This figure shows scatter plots illustrating the correlation between the accuracy of four reasoning tests and the survival time in the GOVSIM simulation across three scenarios. The reasoning tests assess different aspects of LLM capabilities related to understanding simulation dynamics, choosing sustainable actions independently, calculating sustainability thresholds under assumptions, and calculating sustainability thresholds based on beliefs about others’ actions. The plots demonstrate that higher accuracy on these reasoning tasks correlates with longer survival times in the simulation, suggesting that these capabilities are crucial for successful cooperation and sustainability within a multi-agent system.

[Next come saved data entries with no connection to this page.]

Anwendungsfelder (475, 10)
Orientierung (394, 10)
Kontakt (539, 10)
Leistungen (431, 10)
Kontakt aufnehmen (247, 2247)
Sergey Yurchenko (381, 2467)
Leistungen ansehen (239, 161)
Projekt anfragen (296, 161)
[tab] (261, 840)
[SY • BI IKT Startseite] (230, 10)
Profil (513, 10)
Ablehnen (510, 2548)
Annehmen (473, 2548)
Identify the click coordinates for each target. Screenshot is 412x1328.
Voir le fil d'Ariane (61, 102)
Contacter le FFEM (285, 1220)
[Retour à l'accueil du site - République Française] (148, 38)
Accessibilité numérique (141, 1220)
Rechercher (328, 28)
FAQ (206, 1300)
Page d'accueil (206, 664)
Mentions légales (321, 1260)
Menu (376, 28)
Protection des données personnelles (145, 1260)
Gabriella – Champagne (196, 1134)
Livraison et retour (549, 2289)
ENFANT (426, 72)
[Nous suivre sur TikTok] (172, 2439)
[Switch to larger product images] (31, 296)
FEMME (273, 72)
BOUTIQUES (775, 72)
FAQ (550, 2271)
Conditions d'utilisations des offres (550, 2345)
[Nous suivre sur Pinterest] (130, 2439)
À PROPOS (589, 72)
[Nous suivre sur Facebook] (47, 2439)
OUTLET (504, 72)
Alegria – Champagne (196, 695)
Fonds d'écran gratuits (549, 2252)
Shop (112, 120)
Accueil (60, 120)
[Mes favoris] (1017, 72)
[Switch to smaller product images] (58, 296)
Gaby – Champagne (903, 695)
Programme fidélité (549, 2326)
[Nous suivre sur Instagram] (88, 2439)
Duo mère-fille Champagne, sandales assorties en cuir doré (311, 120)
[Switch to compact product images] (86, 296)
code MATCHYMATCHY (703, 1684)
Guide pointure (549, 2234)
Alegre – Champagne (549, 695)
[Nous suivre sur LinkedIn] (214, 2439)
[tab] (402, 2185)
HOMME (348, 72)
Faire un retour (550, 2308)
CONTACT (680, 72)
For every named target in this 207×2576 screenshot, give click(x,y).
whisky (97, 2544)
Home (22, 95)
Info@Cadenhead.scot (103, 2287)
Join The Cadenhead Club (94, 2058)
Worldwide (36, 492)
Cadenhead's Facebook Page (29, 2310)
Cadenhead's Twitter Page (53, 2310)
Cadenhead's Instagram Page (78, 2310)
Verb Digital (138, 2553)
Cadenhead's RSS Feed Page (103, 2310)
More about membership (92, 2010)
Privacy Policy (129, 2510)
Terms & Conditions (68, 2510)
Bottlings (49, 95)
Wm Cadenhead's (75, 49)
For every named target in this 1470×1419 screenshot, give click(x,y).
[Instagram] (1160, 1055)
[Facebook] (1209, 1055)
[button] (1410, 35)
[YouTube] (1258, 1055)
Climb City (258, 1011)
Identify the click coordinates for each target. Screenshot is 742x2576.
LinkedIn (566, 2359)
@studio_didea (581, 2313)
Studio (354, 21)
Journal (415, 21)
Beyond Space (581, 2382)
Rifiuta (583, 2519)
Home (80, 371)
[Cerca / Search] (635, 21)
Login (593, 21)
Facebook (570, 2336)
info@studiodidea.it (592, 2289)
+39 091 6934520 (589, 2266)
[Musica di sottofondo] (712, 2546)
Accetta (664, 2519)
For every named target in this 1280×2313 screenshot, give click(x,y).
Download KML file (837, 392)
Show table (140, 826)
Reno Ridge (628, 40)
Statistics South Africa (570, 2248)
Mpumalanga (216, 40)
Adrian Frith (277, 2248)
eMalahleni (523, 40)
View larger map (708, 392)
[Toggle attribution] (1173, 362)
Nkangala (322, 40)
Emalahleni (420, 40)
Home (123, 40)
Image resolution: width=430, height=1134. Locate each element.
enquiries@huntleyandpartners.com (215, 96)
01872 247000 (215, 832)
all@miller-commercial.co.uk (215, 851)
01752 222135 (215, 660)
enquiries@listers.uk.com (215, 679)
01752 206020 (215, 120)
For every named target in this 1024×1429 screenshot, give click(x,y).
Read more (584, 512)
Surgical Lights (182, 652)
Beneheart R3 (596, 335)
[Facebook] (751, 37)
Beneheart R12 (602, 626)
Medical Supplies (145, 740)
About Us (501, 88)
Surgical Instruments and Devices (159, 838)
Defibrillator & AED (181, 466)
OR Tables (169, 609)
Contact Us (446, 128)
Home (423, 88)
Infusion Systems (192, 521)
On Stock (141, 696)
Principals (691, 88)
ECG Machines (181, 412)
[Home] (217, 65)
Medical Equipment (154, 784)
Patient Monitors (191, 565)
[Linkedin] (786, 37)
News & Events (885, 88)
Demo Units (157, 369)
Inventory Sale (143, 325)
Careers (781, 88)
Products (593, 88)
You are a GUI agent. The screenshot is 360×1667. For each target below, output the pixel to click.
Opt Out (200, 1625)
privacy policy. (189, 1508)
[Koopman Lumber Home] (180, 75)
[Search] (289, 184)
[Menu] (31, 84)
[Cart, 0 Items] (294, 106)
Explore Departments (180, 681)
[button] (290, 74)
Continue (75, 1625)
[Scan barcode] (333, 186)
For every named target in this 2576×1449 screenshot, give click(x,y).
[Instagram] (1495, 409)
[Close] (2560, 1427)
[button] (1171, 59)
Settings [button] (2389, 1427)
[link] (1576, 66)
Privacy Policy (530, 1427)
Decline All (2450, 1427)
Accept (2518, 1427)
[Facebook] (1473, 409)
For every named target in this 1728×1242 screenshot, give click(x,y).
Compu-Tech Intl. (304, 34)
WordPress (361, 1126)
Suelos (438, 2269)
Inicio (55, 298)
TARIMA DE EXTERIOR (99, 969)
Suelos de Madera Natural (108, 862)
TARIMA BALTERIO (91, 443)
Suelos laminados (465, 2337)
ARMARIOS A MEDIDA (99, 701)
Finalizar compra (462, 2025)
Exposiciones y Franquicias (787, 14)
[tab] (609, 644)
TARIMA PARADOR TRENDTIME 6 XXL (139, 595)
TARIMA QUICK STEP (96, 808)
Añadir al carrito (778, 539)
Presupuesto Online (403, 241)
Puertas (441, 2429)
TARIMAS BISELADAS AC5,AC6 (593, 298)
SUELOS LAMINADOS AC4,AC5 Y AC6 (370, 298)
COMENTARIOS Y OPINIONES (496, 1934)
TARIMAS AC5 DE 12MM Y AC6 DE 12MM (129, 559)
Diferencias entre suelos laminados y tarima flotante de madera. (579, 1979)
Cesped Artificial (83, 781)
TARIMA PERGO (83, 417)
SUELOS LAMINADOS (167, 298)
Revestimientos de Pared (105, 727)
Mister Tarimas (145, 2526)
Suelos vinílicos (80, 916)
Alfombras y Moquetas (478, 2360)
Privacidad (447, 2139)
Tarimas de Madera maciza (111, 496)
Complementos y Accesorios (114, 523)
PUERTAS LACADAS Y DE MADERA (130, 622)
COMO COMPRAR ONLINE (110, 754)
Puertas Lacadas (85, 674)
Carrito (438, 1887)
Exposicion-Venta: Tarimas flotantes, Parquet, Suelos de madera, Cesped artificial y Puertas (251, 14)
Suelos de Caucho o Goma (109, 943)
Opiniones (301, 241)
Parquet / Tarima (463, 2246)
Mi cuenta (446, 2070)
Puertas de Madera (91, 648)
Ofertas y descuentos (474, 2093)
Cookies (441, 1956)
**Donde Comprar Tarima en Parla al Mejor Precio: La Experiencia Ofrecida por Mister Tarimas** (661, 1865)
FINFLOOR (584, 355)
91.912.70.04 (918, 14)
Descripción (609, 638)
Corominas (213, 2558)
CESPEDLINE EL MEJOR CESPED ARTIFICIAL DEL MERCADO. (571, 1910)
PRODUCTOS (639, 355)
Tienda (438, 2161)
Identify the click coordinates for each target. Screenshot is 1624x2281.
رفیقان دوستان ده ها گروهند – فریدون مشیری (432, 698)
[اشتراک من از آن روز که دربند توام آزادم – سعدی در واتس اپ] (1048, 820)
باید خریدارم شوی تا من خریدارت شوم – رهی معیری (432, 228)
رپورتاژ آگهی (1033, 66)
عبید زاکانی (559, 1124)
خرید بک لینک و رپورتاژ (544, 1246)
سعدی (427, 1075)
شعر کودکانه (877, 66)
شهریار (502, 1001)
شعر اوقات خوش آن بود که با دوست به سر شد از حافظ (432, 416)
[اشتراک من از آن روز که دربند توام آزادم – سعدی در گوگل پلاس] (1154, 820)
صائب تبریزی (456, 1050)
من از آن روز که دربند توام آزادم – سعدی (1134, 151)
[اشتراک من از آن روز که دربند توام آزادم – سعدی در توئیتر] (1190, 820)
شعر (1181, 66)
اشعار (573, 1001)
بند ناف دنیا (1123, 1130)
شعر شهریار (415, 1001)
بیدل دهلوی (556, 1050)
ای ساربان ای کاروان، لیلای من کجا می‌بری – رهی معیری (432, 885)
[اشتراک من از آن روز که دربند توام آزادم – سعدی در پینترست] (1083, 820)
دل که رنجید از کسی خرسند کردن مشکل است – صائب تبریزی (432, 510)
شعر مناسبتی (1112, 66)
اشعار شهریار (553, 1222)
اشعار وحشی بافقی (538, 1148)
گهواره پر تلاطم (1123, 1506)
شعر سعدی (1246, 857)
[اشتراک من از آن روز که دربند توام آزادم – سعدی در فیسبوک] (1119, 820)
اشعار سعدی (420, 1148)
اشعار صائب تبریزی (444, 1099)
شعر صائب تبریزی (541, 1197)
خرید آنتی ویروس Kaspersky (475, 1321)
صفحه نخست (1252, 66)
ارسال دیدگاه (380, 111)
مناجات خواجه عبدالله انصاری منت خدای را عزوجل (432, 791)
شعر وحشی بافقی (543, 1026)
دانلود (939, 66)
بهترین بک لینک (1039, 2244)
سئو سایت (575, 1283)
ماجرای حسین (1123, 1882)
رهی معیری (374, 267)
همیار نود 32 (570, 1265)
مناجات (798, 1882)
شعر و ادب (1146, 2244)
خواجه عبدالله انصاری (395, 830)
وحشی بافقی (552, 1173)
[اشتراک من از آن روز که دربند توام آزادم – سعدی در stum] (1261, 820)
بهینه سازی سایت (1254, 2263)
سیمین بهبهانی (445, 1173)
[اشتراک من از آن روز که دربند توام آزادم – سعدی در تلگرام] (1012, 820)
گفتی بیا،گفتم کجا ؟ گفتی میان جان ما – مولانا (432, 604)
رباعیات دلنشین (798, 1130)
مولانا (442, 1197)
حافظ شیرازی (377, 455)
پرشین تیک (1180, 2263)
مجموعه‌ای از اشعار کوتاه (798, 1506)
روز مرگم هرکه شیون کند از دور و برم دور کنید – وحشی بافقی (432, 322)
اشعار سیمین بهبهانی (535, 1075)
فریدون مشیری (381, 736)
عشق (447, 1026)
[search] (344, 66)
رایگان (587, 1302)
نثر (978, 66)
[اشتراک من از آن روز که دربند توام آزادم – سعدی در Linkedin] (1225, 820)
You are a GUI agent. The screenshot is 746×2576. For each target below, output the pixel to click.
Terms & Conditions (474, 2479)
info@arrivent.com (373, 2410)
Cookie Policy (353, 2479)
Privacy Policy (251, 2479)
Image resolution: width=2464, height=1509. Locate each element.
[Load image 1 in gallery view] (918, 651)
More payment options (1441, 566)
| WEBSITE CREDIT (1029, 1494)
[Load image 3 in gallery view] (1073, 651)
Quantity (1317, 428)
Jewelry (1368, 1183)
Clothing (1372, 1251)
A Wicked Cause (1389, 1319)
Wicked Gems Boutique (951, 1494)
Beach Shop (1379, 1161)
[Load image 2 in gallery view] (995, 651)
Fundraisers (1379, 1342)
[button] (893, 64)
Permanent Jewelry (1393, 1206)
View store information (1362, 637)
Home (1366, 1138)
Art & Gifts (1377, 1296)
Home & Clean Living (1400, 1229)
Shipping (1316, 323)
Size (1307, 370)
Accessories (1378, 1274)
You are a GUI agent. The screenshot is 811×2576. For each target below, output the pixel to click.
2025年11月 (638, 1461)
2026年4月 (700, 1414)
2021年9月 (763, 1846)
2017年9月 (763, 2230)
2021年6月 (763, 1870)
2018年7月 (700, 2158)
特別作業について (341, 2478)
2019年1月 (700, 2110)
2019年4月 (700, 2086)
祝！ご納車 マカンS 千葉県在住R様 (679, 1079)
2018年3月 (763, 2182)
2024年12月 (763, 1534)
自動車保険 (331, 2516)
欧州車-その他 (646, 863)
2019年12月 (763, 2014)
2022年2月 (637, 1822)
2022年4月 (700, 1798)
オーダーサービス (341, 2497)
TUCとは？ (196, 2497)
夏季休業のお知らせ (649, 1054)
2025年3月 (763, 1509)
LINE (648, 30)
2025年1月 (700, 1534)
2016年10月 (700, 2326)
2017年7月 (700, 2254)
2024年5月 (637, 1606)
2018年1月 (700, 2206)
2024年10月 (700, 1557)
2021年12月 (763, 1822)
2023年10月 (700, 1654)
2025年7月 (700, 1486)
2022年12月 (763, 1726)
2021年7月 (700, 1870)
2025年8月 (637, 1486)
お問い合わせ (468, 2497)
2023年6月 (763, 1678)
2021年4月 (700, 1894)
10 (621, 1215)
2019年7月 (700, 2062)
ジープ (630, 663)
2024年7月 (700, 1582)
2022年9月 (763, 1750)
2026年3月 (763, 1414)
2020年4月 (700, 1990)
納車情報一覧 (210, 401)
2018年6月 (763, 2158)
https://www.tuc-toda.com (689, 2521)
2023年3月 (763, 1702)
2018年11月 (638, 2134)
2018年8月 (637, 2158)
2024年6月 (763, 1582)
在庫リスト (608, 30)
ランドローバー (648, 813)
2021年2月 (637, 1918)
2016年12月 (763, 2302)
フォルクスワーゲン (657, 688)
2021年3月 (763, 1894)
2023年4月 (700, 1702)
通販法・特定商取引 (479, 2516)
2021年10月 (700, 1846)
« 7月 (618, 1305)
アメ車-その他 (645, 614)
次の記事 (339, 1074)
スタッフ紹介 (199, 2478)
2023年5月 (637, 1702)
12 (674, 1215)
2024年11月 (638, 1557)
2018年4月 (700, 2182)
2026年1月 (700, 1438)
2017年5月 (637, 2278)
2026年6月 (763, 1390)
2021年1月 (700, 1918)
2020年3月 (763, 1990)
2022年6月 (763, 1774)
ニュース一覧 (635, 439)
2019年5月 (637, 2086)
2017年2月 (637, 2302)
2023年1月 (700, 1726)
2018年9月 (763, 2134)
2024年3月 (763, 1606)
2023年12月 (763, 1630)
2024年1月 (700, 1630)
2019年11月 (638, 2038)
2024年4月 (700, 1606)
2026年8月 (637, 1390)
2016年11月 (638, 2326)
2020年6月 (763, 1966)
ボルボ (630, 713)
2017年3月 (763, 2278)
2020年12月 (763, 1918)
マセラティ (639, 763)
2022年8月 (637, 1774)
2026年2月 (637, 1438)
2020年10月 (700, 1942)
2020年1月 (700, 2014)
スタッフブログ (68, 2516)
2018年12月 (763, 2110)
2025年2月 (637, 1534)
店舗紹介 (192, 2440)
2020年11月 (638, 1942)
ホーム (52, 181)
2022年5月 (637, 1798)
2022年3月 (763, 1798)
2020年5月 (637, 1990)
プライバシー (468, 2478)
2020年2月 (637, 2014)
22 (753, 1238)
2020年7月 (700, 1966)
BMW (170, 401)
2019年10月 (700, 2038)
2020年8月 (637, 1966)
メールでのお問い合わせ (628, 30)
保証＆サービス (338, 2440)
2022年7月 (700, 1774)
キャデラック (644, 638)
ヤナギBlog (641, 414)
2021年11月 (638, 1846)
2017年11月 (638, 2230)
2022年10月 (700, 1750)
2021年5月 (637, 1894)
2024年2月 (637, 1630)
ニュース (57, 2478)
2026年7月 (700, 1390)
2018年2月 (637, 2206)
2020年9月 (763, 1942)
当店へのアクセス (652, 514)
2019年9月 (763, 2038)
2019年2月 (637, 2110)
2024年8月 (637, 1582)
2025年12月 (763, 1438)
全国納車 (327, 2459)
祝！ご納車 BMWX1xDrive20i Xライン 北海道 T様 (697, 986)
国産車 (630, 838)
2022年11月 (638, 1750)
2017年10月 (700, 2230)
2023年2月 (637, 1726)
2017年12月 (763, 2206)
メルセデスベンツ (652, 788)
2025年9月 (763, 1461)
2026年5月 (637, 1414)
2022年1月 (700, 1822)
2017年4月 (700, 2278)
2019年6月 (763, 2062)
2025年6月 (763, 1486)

This figure shows the impact of communication on sustainability in the context of a common pool resource dilemma. Panel (a) compares resource over-usage in scenarios with and without communication, demonstrating a significant reduction in over-usage when communication is enabled. Panel (b) further analyzes the communication itself, classifying the utterances into three main types: information sharing, negotiation, and relational. This breakdown highlights the different communication strategies employed during collaborative resource management.

This figure shows scatter plots illustrating the correlation between the accuracy of Large Language Models (LLMs) on four reasoning tests and their survival time in the GOVSIM simulation. The four reasoning tests assess the LLM’s understanding of simulation dynamics, ability to make sustainable choices without interaction, ability to calculate sustainability thresholds with assumptions, and ability to estimate thresholds using beliefs about other agents. The plots reveal a strong correlation between higher reasoning test accuracy and longer survival time in the simulation.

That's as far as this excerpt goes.